軽水炉の過酷事故では金属溶融物が炉内の燃料集合体中等の構造物群を流下し、先行流下物の凝固が後続溶融物を他の経路に選択的に流下させ、炉心損傷進展や事故後のデブリ堆積分布に影響する。このような挙動を解明するために実施された従来の実験は試験部への溶融物の流入境界の不確かさがその後の溶融物挙動に及ぼす影響が大きかったため解析モデルの妥当性確認が困難であった。申請者らはこのような課題を解決するために2022年度に日本原子力研究開発機構(JAEA)と共同で試験部への流入境界の不確かさを低減した実験を提案、実施した。本申請研究では、その結果得られた実験データを活用し、JAEAの有するオイラー法に基づくVOF法解析と申請者らが開発するラグランジュ法に基づくMPS法解析の相互比較(Crosswalk)を実施し、先行流下物の凝固が後続溶融物挙動に及ぼす影響を明らかにした。

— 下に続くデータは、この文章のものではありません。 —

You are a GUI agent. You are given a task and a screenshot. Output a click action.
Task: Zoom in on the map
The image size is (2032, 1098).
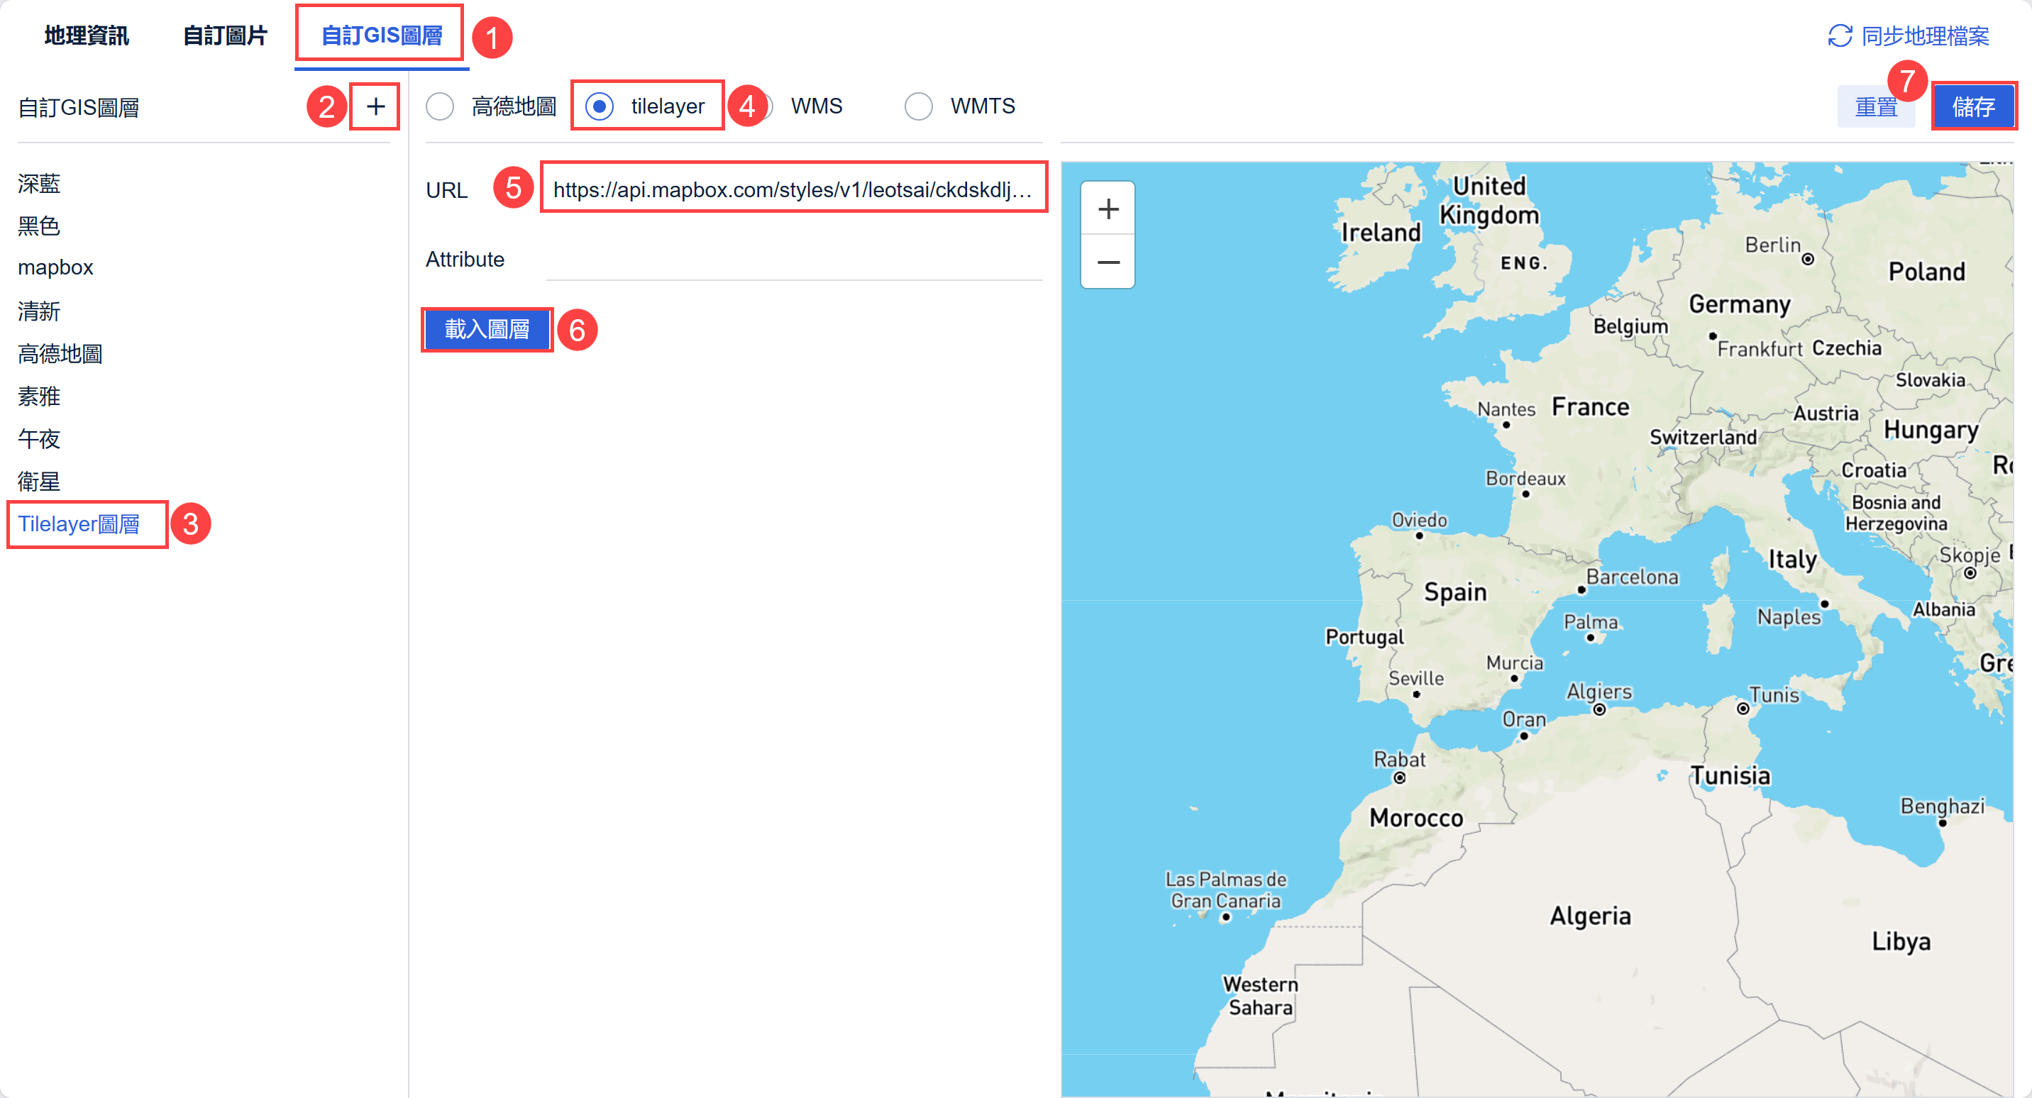tap(1108, 209)
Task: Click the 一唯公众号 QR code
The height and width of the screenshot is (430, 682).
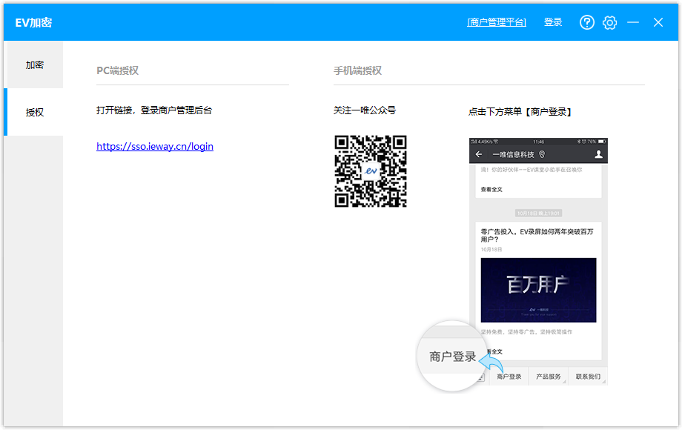Action: point(370,171)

オイラー法による解析では気相による冷却効果を小さくすると実験結果と同様に、中央部では溶融物が薄く、壁面近傍部で厚い分布となった。そこで、MPS法による解析においても気相による冷却効果は無視した。流動先端の接触角を仮想的に大きくしたケースや、流動先端部と床の接触熱抵抗を大きくしたケースでは、流動先端部と床の粘性相互作用が後続バルク流体のそれに比べて小さくなり、実験結果と同様な流動挙動を再現できた。すなわち、前者では流動先端部と床との間に微小なギャップが生じ、流動先端部の流動に対する床の抵抗が低下した。また、同様に、流動先端部と床の接触熱抵抗を大きくしたケースでは、流動先端部の溶融物の粘性が低く、床による流動抵抗が低下した。以上の実験、VOF法による解析、MPS法による解析から、低融点合金の流下挙動の模擬には、溶融物と床との伝熱が及ぼす影響が支配的であることが分かり、そのモデリングが重要であることを明らかにした。